───── PROVIDED INFORMATION

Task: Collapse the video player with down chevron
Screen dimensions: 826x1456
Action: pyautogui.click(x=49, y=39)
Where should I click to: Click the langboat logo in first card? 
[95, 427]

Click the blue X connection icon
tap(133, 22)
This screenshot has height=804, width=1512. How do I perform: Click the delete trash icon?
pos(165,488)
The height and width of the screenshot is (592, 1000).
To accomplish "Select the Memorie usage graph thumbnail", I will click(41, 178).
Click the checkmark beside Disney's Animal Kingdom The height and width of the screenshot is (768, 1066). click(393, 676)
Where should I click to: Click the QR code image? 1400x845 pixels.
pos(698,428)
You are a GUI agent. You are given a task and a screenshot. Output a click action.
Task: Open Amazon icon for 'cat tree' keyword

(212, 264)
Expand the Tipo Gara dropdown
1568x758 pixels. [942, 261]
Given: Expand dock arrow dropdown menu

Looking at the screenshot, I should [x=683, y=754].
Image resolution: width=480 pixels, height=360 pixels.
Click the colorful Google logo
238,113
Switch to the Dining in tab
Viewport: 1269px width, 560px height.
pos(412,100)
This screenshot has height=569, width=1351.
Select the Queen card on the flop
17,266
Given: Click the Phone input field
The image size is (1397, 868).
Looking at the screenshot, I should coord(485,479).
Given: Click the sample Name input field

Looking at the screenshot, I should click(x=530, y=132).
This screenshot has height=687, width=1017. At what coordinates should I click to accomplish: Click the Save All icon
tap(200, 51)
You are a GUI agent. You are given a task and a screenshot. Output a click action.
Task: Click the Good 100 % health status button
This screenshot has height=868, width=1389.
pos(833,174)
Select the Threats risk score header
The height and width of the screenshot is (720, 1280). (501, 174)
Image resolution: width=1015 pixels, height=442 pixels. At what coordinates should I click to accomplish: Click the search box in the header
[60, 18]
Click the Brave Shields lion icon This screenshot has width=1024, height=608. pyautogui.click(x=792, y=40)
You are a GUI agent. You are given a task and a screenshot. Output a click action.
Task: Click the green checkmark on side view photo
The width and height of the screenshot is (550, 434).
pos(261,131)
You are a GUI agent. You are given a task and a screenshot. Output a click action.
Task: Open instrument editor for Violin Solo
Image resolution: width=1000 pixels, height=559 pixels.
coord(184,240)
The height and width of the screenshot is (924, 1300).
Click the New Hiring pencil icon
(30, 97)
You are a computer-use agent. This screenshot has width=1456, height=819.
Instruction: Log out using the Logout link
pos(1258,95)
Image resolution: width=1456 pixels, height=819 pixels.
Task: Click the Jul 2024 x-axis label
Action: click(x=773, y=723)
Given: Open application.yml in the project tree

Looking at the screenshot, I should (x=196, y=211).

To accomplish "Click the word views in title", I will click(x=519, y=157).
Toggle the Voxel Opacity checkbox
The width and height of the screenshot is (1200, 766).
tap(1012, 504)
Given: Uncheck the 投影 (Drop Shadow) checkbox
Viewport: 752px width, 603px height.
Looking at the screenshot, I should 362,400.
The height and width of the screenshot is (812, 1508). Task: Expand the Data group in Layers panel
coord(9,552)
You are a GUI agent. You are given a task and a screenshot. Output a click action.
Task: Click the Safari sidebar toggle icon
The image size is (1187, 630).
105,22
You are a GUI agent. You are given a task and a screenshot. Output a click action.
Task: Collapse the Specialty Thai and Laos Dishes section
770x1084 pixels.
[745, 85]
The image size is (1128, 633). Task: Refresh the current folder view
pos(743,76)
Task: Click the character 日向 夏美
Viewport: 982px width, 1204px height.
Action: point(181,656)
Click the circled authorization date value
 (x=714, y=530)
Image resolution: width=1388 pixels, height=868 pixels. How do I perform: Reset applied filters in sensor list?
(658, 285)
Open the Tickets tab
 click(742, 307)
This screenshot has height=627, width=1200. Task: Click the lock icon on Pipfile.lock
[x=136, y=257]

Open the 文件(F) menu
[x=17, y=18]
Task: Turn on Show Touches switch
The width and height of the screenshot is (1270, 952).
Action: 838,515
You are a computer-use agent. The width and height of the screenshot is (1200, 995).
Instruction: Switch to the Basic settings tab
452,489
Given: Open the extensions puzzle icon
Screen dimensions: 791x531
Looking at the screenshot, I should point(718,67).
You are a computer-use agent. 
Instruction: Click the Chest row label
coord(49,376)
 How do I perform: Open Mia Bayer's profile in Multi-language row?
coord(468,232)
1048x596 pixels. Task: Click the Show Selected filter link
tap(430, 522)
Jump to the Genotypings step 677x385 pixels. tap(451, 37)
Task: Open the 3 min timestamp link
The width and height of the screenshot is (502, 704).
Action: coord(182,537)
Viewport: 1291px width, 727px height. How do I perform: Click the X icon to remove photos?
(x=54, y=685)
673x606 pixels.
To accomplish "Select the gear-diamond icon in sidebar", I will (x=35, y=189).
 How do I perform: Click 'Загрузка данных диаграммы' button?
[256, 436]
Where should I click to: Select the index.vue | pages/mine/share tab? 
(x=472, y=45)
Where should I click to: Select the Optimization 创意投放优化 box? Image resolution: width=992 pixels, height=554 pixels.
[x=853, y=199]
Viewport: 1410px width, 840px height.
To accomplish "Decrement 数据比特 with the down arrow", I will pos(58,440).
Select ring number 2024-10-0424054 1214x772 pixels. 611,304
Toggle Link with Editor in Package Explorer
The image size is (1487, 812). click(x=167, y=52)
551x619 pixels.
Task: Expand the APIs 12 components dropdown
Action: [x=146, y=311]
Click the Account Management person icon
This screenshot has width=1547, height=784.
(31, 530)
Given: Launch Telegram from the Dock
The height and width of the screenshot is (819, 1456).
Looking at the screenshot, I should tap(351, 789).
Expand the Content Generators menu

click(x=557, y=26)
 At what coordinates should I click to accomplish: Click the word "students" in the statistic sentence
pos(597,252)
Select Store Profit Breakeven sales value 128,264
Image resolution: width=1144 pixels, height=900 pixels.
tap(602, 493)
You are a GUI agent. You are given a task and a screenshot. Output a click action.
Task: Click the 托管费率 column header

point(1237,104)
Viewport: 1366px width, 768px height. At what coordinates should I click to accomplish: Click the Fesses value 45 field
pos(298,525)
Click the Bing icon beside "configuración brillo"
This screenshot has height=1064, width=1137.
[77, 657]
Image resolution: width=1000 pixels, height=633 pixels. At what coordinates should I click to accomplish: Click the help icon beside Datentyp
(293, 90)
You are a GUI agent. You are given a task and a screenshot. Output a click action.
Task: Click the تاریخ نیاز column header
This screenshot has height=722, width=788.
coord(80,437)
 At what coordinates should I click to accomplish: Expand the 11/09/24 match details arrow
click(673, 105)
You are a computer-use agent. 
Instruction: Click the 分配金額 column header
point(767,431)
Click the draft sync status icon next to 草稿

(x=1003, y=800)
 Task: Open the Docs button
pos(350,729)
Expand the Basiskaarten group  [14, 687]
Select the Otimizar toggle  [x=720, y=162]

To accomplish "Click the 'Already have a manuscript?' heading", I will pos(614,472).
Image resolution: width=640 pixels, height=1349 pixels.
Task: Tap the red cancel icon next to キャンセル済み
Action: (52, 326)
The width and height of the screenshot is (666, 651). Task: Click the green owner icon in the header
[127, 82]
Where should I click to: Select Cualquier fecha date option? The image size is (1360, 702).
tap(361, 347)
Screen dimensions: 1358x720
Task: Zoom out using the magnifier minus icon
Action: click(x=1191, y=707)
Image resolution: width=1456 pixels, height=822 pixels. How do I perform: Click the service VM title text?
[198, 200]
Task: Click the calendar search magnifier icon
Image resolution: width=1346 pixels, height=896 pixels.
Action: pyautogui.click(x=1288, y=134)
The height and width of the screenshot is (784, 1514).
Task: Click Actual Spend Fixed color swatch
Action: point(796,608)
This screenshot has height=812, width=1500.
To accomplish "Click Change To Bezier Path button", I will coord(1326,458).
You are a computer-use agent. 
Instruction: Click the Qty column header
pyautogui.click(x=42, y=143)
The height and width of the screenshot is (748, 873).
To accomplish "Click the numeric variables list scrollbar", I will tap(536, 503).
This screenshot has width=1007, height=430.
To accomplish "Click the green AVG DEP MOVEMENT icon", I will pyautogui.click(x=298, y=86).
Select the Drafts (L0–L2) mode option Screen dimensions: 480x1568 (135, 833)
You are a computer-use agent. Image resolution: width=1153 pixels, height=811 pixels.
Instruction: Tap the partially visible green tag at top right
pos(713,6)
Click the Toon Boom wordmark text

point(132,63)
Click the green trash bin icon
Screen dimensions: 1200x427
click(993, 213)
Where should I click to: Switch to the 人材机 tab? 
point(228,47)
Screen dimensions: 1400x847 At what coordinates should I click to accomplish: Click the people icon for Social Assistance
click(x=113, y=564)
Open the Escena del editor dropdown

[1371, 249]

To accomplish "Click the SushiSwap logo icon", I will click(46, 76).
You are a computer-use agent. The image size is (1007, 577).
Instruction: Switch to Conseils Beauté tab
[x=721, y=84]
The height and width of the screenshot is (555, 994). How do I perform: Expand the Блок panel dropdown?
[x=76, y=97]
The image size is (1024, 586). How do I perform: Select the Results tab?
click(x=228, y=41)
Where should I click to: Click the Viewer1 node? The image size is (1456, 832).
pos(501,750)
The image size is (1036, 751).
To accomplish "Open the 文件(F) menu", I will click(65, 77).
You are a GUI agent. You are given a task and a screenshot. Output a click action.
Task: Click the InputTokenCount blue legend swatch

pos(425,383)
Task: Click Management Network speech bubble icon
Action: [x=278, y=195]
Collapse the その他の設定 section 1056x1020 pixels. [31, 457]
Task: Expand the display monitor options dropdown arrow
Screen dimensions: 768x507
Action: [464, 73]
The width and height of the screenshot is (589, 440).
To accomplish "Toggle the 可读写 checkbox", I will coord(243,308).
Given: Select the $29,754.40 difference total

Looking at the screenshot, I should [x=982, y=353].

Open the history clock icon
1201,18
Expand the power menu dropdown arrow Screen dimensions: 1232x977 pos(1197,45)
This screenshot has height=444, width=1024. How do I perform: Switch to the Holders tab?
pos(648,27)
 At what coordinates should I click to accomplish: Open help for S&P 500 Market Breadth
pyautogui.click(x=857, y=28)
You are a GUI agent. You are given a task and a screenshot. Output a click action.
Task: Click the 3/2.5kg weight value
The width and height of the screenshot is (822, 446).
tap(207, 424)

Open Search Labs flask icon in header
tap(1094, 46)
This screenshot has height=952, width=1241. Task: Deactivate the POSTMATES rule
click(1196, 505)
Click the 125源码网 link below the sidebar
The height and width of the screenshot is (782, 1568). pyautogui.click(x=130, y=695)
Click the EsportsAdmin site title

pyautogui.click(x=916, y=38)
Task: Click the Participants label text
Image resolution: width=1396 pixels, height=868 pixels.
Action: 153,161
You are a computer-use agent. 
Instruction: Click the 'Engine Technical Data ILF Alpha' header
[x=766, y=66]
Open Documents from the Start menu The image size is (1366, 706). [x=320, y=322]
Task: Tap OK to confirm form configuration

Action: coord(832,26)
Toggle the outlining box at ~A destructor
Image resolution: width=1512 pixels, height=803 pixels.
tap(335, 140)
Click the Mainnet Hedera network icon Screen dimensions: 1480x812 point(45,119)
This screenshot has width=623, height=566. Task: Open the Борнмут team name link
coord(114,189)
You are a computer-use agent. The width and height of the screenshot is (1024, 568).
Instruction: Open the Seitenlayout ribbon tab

──────────

» **TASK DESCRIPTION**: Retype the lines of the records above exactly as they appear, starting with the line containing "The width and height of the screenshot is (589, 440)." and going on through the line containing "tap(207, 424)".

» **WRITTEN ANSWER**:
The width and height of the screenshot is (589, 440).
To accomplish "Toggle the 可读写 checkbox", I will coord(243,308).
Given: Select the $29,754.40 difference total

Looking at the screenshot, I should [x=982, y=353].

Open the history clock icon
1201,18
Expand the power menu dropdown arrow Screen dimensions: 1232x977 pos(1197,45)
This screenshot has height=444, width=1024. How do I perform: Switch to the Holders tab?
pos(648,27)
 At what coordinates should I click to accomplish: Open help for S&P 500 Market Breadth
pyautogui.click(x=857, y=28)
You are a GUI agent. You are given a task and a screenshot. Output a click action.
Task: Click the 3/2.5kg weight value
The width and height of the screenshot is (822, 446).
tap(207, 424)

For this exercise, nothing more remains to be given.